Fragmentation of religious belief


  • Disunity of religions
  • Lack of unity among religions
  • Religious disunity
  • Undifferentiated religious pluralism
  • Multiplicity of religions
  • Separateness of faiths
  • Mutual disparagement between religions

Nature

Division between religions and within a single religion results in intolerance, discrimination, prejudice, conflict, and sometimes war.

Incidence

Severe divisions exist between many of the world's major religions and between sects and denominations within one religion. Religious war resulting from these divisions can be seen in Northern Ireland, the Middle East and India, for example.

The successes of an international Christian-Buddhist seminar in 1994 were significantly undermined by the subsequent publication of a book by the Pope expressing views of Buddhism vehemently contested as disparaging by many Buddhist monks and teachers. This triggered perceptions of Christians as intolerant, arrogant and exclusivist.

Claim

  1. The official pluralist too often finds ways to reduce real otherness and genuine differences to some homogenized sense of what is supposedly already known. Some pluralists, the vaunted defenders of difference, can become the great reductionists by reducing differences to mere similarity, reducing otherness to the same, and reducing plurality to their own community of right-thinking critics. In this light, there is truth in the charge that pluralism is the perfect ideology for the bourgeois mind.

  2. There is a real danger of overindulging in plurality and diversity and so blinding ourselves to the conflict, injustice, or oppression that all too often lurks below the surface of such diversity. Within the plurality of cultures and religions, there is not only the exuberance of truth but also the din of conflict and ideological abuse.

  3. A legitimate plurality of positions has yielded to an undifferentiated pluralism, based upon the assumption that all positions are equally valid, which is one of today's most widespread symptoms of the lack of confidence in truth. Even certain conceptions of life coming from the East betray this lack of confidence, denying truth its exclusive character and assuming that truth reveals itself equally in different doctrines, even if they contradict one another. On this understanding, everything is reduced to opinion; and there is a sense of being adrift. (Papal Encyclical, Fides et Ratio, 14 September 1998).

  4. Christians know that their unity will be truly rediscovered only if it is based on the unity of their faith. They must resolve considerable discrepancies of doctrine concerning the mystery and ministry of the Church, and sometimes also concerning the role of Mary in the work of salvation.(75) The dialogues begun by the Catholic Church with the Churches and Ecclesial Communities of the West (76) are steadily converging upon these two inseparable aspects of the same mystery of salvation. (Papal Encyclical, Redemptoris Mater, 25 March 1987).

Counter claim

  1. Religious unity is more dangerous than disunity. When great masses of humanity, the nation-states, embrace one theistic or 'spiritual' creed with all its paraphernalia of a priori conclusions about reality deduced from the God-hypothesis, their civilization freezes into a static shell, a lifeless societal geometry of relations. Typically it is symbolized by some emblem they raise. It may be a circle, crescent or straight lines crossed or joined, or elaborate combinations of these, but it is as artificial as the religious unity-in-ignorance it represents. Religious dis-unity is the only way to preserve societal dynamism; its symbol is the tree or rainbow. Societies with religious disunity do not conduct inquisitions or burn heretics. They do encourage the exchange of ideas among those open to reason. As for the violent, without religion they would find still other reasons for their violence; religious pluralism is not its cause.

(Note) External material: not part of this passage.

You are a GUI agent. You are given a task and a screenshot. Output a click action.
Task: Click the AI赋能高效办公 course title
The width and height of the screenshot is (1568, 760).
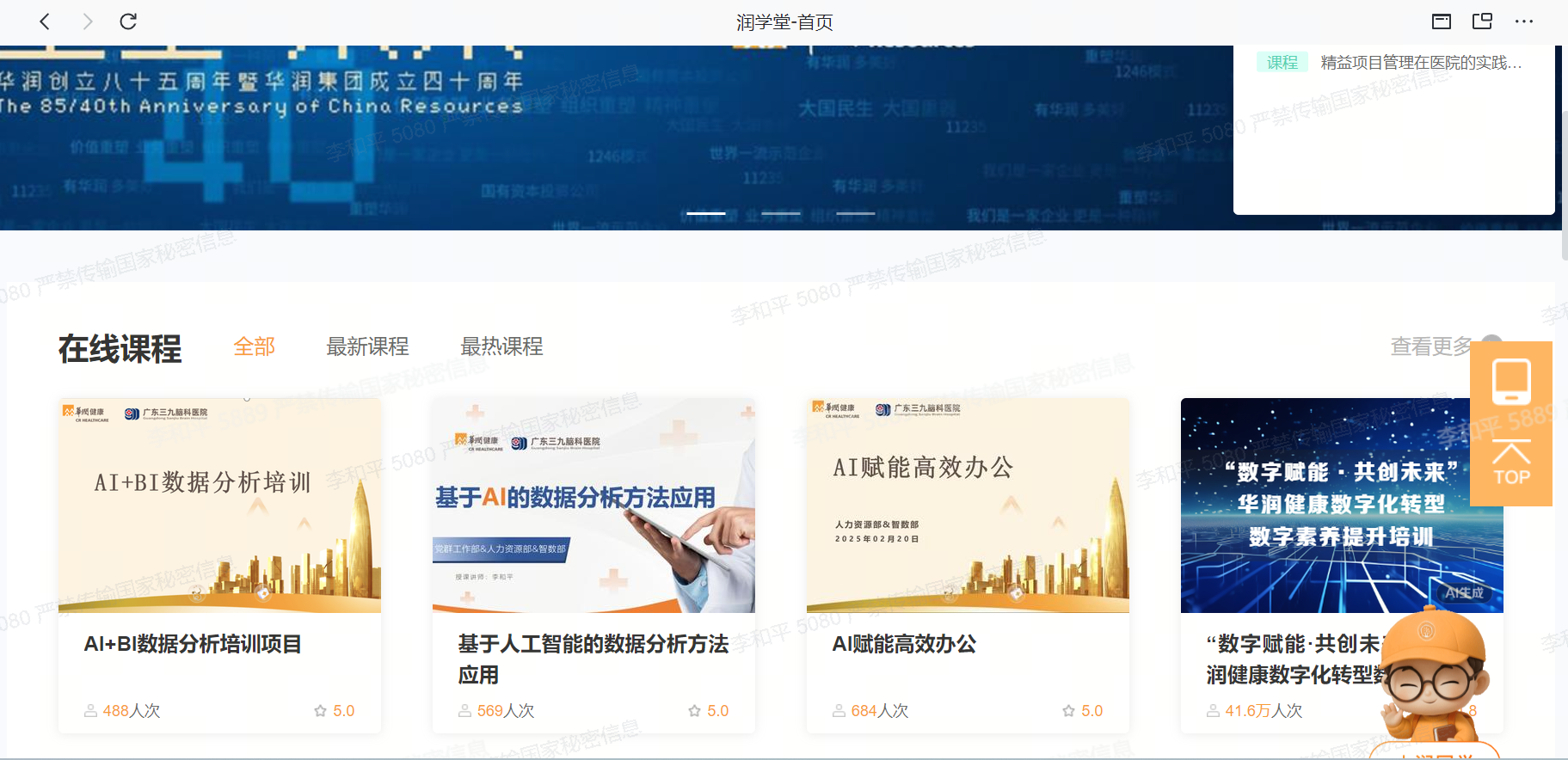[904, 644]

  2. Pluralism is a responsible and fruitful option because it allows for (indeed demands) that we develop better ways as selves, as communities of inquirers, as societies, as cultures, as an inchoately global culture to allow for more possibilities to enrich our personal and communal lives.

  3. In Christianity of old, religion was regarded as the chief principle of unity among peoples. Things are otherwise now. The cohesion of peoples which stems from the phenomenon of democratization promotes harmony among various spiritual families. "Pluralism," as it is called, is no longer viewed as an evil to be eliminated, but rather as a fact which must be taken into account; anyone can make his own decisions known without becoming or being regarded as alien to society. (Sacred Congregation for the Clergy, General Cathechetical Directory, 1971).